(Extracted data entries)
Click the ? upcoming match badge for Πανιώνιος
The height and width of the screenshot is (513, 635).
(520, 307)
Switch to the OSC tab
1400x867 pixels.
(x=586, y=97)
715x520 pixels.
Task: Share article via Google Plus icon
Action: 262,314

__WHAT THE TASK REQUIRES__:
Repeat only what runs from the line holding "The height and" to the end of the data, keeping every line exactly as written, first and last included.

__ANSWER TO THIS TASK__:
The height and width of the screenshot is (513, 635).
(520, 307)
Switch to the OSC tab
1400x867 pixels.
(x=586, y=97)
715x520 pixels.
Task: Share article via Google Plus icon
Action: 262,314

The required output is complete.